Jewish Revolt and Destruction of the Temple
As historian Mark Noll notes, in the first century world, tensions were high between the Roman Empire and Jews living in Judea. What contributed to the mounting conflict? Factors were many, including social, economic, and political unrest. The heavy hand of Roman oppression was felt in all areas of life. In AD 66, a Jewish-led revolt broke out. The Jews achieved early victories in their revolt but the mighty Roman army advanced upon the city of Jerusalem. In April, AD 70, Jerusalem fell under attack by the Romans. Later that year the temple, the very center of Jewish life, was destroyed.
Impact on the Church
Consider for a moment what the fall of Jerusalem meant for the early church. Mark Noll writes, “The great turning point represented by the destruction of Jerusalem was to move Christianity outward, to transform it from a religion shaped in nearly every particular by its early Jewish environment into a religion advancing toward universal significance in the broader reaches of the Mediterranean world and then beyond.”
The fall of Jerusalem was a moment of distinction for the church. In the beginning, Christianity had been viewed as a sect of Judaism. Now, there were clear and obvious differences, with Christians claiming Jesus as the Anointed One, the Messiah who is Lord. But Christianity was still seen and understood from a predominantly Jewish paradigm. Christianity was shaped in every way, as Noll says, “by its early Jewish environment.” But now, because of these events in Jerusalem, Christianity set itself apart all the more from Judaism.
Jerusalem was the center of Judaism; and in many ways, it was also the center of the Christian faith as well. With the fall of Jerusalem, this would no longer be the case for the Christian faith. Christianity had already spread well beyond Jerusalem and Judea, but now its outward trajectory was solidified, spreading throughout the Roman Empire and eventually the world.
The Worldwide Movement of Christianity
The worldwide movement of Christianity was well under way. Consider the words of Jesus, from Matthew 28: “All authority in heaven and on earth has been given to me. Go therefore and make disciples of all nations, baptizing them in the name of the Father and of the Son and of the Holy Spirit, teaching them to observe all that I have commanded you. And behold, I am with you always, to the end of the age” (vv. 18–20).
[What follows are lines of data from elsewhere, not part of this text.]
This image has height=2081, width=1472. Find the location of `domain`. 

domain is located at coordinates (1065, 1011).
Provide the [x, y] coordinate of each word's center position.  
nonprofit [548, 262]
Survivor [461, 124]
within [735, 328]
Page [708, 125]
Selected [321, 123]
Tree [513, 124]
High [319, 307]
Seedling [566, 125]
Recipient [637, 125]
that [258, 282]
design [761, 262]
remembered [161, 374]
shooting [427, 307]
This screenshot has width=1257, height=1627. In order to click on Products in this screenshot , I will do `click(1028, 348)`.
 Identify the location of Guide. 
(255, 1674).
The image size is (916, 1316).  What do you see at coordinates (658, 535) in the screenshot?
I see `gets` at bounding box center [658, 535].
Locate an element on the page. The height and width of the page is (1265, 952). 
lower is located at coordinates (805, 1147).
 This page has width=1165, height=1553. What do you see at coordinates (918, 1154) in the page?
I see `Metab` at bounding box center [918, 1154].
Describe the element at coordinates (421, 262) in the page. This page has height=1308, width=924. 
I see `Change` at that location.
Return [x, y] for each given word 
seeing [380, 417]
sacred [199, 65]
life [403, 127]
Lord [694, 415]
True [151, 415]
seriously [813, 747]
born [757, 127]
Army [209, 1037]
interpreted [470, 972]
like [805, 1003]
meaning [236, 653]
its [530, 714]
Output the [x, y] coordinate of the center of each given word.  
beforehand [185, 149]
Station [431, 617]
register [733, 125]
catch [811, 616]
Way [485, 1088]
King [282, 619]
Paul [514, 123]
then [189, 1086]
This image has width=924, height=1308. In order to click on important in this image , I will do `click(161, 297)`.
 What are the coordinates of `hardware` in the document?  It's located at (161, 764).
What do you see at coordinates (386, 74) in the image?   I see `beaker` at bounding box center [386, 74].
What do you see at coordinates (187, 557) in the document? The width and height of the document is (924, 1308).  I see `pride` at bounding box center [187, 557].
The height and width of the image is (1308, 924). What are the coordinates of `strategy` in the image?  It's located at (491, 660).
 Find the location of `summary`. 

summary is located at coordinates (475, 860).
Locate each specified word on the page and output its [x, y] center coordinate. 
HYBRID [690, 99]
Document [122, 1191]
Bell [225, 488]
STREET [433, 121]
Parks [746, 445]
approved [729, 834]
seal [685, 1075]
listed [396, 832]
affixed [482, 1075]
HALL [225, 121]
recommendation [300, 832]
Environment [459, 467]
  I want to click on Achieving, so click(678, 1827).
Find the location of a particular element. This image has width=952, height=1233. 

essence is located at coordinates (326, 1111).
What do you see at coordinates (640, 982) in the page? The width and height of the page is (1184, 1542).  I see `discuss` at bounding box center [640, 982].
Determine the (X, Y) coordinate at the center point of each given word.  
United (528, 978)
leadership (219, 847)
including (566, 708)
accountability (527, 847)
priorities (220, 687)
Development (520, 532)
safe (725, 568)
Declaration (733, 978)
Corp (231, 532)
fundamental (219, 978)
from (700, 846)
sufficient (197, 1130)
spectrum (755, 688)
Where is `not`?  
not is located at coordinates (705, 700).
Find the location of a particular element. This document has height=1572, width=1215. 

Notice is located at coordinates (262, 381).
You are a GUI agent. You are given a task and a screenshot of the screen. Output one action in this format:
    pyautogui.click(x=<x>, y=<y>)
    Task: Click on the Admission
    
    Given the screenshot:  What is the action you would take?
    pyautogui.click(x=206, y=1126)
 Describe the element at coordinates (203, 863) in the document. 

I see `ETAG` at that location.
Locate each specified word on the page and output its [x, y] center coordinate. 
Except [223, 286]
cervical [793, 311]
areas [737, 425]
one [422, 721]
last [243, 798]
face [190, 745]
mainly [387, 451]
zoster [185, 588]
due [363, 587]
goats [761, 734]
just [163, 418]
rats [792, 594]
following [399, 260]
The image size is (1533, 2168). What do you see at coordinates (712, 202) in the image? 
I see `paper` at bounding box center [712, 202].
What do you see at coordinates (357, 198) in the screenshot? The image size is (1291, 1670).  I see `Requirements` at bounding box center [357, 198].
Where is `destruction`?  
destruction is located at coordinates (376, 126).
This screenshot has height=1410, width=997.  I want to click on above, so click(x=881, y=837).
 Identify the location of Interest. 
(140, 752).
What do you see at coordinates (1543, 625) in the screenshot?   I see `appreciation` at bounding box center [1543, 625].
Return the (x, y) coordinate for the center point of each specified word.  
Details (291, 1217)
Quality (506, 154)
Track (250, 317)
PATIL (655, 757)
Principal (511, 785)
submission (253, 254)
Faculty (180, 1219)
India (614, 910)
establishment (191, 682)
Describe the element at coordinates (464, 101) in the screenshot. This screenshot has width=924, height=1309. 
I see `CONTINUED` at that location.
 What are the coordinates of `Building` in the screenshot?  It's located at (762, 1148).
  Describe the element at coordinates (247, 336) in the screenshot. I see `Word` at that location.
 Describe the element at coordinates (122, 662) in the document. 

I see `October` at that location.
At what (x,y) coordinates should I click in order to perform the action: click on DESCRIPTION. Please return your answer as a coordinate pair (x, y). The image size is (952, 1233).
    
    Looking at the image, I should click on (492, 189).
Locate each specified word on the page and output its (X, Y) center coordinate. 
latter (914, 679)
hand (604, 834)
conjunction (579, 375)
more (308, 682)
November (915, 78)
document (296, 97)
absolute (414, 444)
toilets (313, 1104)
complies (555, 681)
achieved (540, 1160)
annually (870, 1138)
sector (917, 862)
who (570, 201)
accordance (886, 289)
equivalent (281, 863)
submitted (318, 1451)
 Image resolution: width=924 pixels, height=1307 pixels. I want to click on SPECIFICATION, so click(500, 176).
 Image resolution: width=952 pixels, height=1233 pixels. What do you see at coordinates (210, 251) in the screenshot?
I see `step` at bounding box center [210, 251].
As the church moved out, as disciples were made of the nations, the Lord was with them. Of course there have been times when the church has forgotten her missionary character and calling to go and make disciples. We certainly see this in church history, even as we may sense that in our own lives. And yet, the Lord was and continues to be on the move, drawing us into the Lord’s mission.
As you consider the ever-widening movement of our Lord, the ever-expansive reach of His grace, spend some time praying for those who seem far from the Lord.